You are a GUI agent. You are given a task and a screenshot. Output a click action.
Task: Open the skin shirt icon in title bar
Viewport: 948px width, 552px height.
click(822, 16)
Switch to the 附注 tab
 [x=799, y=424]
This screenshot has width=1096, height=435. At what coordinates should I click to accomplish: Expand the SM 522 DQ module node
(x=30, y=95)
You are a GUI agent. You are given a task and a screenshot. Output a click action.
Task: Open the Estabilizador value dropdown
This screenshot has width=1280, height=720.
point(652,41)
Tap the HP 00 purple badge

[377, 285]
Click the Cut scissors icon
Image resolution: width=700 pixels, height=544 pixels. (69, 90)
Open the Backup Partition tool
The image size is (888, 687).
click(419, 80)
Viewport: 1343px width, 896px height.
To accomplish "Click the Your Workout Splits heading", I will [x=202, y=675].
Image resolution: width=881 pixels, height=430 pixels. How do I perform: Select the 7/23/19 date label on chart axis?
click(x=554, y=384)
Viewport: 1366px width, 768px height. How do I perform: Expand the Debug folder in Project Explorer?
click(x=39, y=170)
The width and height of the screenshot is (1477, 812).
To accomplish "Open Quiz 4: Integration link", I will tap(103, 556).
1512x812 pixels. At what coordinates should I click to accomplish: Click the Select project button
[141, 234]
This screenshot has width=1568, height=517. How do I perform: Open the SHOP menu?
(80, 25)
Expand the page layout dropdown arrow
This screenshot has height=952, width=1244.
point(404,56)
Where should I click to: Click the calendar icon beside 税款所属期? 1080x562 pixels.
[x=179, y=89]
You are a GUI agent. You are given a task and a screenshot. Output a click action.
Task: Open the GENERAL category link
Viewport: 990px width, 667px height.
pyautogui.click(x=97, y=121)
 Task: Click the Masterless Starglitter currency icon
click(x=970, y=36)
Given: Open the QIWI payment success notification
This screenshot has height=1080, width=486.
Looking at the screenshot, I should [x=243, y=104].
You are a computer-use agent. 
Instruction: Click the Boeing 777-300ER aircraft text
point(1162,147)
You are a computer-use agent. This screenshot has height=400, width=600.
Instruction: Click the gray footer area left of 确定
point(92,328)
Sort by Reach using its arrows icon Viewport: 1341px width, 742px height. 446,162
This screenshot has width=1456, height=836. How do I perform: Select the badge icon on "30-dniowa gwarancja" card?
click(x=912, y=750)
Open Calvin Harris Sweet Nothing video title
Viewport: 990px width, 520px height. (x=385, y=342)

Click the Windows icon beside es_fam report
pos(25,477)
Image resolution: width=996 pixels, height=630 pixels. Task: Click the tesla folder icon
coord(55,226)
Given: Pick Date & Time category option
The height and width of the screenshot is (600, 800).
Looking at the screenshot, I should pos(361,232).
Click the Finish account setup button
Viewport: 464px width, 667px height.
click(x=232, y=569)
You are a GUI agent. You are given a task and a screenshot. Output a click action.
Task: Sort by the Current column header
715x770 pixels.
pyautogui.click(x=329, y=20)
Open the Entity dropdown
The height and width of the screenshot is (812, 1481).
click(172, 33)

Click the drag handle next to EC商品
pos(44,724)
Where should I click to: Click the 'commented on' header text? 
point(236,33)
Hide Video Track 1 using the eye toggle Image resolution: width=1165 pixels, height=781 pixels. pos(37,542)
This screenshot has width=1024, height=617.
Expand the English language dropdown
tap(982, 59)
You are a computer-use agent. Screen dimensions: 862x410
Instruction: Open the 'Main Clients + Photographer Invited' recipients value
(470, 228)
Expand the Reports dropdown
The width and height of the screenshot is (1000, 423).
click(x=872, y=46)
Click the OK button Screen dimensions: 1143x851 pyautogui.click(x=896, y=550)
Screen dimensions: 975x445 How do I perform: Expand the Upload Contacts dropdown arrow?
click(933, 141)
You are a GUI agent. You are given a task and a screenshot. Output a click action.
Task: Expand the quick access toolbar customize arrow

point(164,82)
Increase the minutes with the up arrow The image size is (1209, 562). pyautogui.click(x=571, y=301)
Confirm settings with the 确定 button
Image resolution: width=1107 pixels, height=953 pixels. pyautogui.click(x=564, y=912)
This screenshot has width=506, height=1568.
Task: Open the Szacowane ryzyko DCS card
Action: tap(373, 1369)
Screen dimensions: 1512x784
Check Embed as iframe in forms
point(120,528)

☆ ☆ ☆ ☆ ☆

For every line of the listing above that contains "link", add one, and report the final tally with no other words.

TASK RESPONSE
2